Mapping de rôles entre le SSO et Talend Cloud

Émettez une requête POST sur l'endpoint /security/role-mappings pour créer ce type de mapping de rôles.

Avant de commencer

Vous avez défini des rôles sur votre plateforme SSO, comme expliqué dans la documentation de votre fournisseur de SSO, par exemple
- https://learn.microsoft.com/fr-fr/azure/active-directory/develop/howto-add-app-roles-in-apps pour Azure,
- https://developer.okta.com/docs/concepts/role-assignment/ pour Okta.
Lorsque vous configurez Talend Cloud Management Console comme application dans votre fournisseur de SSO, comme présenté ci-après, assurez-vous d'ajouter ces rôles, séparés par une virgule, par exemple, Developer,Administrator, à un attribut utilisateur·trice CustomerRoles.
Vous avez configuré votre application dans le système de votre fournisseur SSO et avez activé le SSO depuis Talend Cloud Management Console. Par exemple :
- consultez Configurer le SSO avec Azure Active Directory pour Azure,
- consultez Configurer le SSO avec Okta pour Okta.
L'utilisateur·trice ou le compte de service à utiliser pour émettre la requête d'API doit avoir l'autorisation TMC_SSO_MANAGEMENT.
Générez des jetons d'accès :
- Pour les utilisateur·trices, générez un jeton d'accès personnel en suivant la procédure Générer un jeton d'accès personnel.
- Pour les comptes de service, générez un jeton d'accès de compte de service en suivant la procédure Générer un jeton de compte de service.
Une fois généré, un jeton de compte de service expire après 30 minutes. S'il expire, générez un nouveau jeton à l'aide de la méthode POST sur l'endpoint https://api.<env>.cloud.talend.com/security/oauth/token. Pour plus d'informations concernant la génération de ce jeton, consultez Générer un jeton de compte de service.
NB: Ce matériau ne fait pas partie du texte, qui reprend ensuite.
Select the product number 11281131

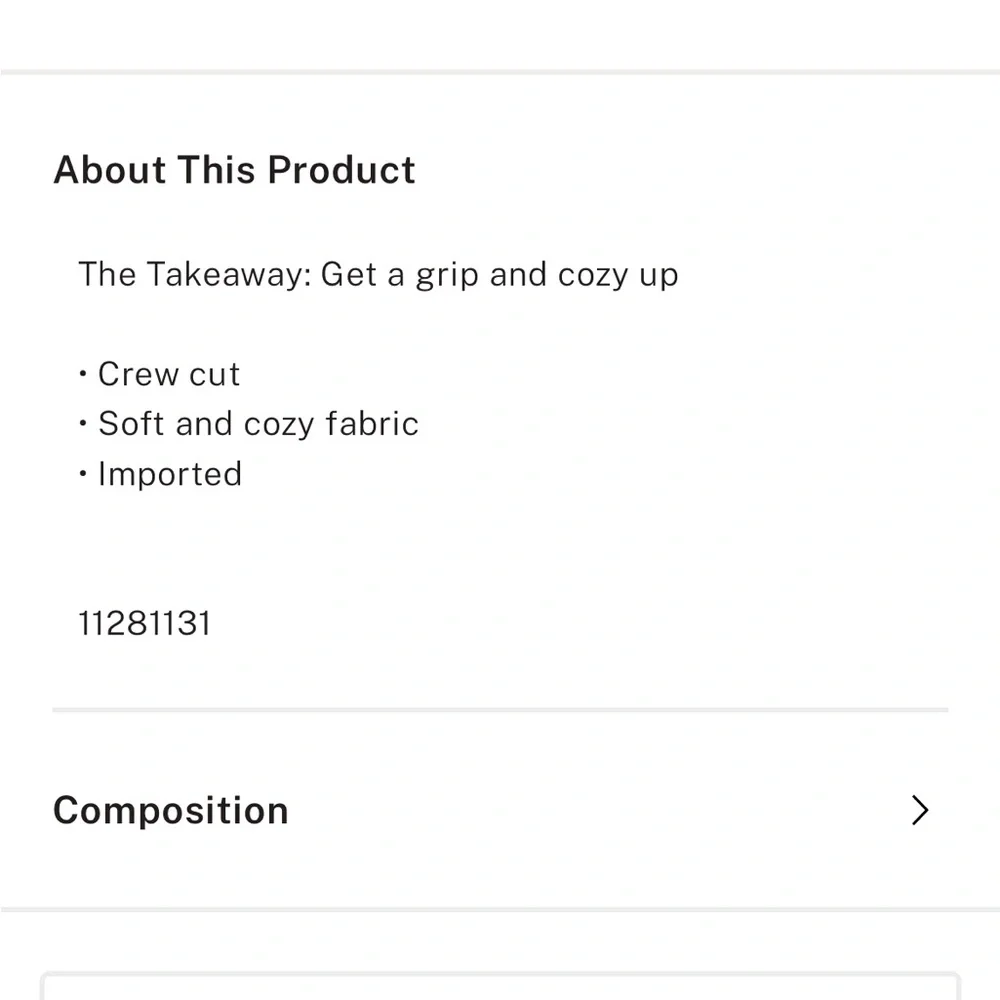click(x=144, y=623)
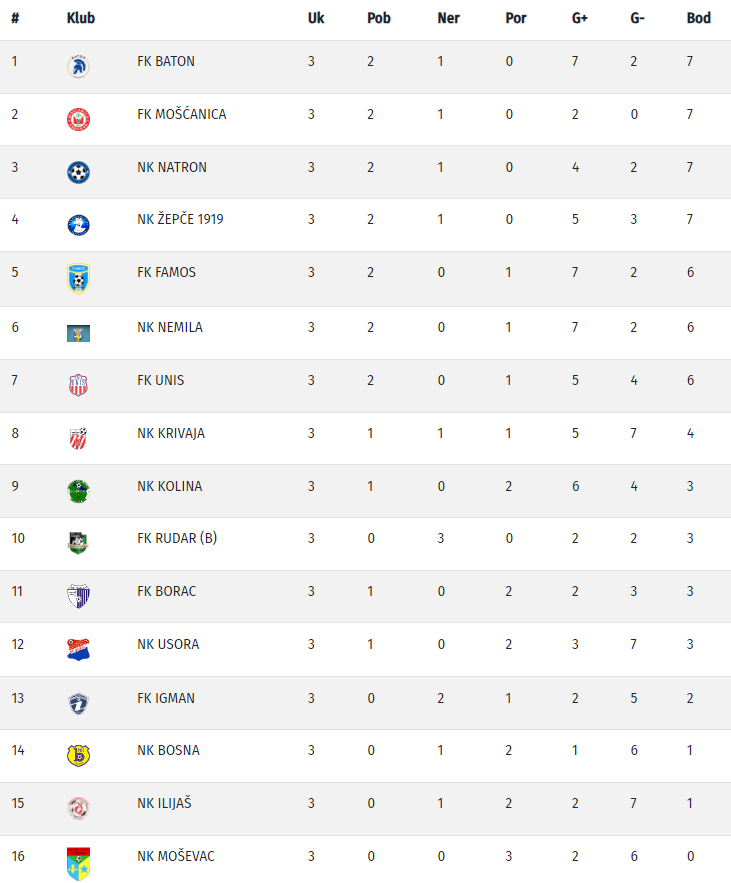Select the FK Igman team name
The image size is (731, 883).
[x=166, y=698]
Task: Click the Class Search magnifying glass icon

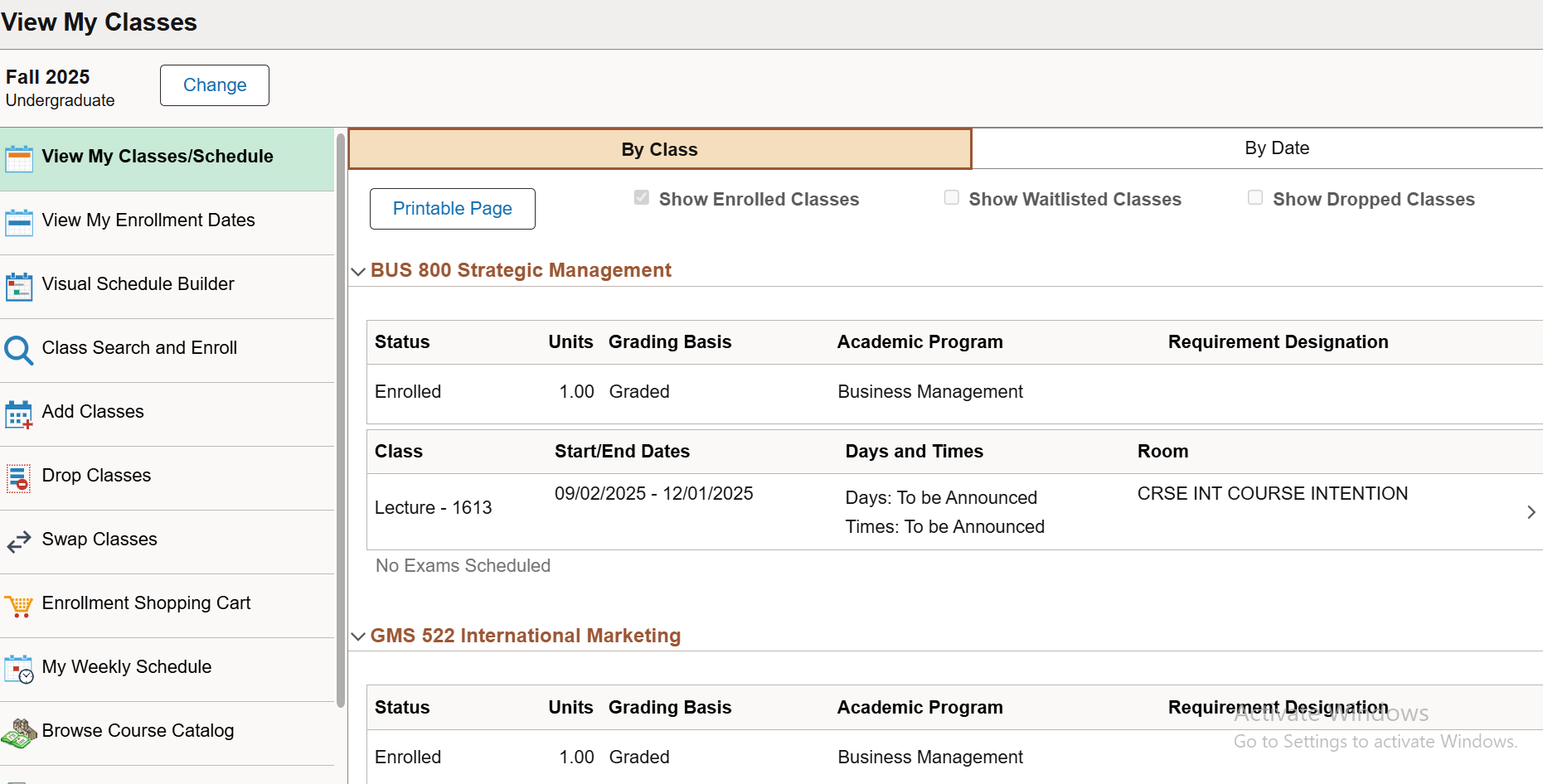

Pourquoi et quand exécuter cette tâche

Dans cet exemple, les rôles client·es à mapper sont Developer et Administrator. Notez que ces rôles servent uniquement à la démonstration.

Procédure

Émettez l'appel d'API suivant pour définir le mapping de rôles :

Exemple

method: POST
endpoint: https://api.<env>.cloud.talend.com/security/role-mappings
headers: {
          "Content-Type": "application/json",
          "Authorization": "Bearer <your_personal_access_token_or_service_account_token>"
          }
payload: {
          [
            {
               "name":"Developer",
               "roles":[
                  "API Tester",
                  "API Designer"
                       ]
            },
            {
               "name":"Administrator",
               "roles":[
                  "Operator"
                       ]
            }
           ]
          }

En ce qui concerne les rôles Talend Cloud, vous pouvez accéder à la liste des rôles prédéfinis, ajouter des rôles, gérer les autorisations des rôles et attribuer des rôles aux utilisateur·trices dans Users & Security (Utilisateurs et sécurité) > Roles (Rôles) dans Talend Cloud Management Console. Pour plus d'informations, consultez Gestion des rôles.

Résultats

Cela fait, le rôle attribué aux utilisateur·trices dans votre système de SSO sera synchronisé avec l'attribution des rôles dans Talend Cloud. Dans cet exemple, un·e utilisateur·trice ayant automatiquement le rôle Developer dans le SSO obtient les rôles API Tester et API Designer dans Talend Cloud.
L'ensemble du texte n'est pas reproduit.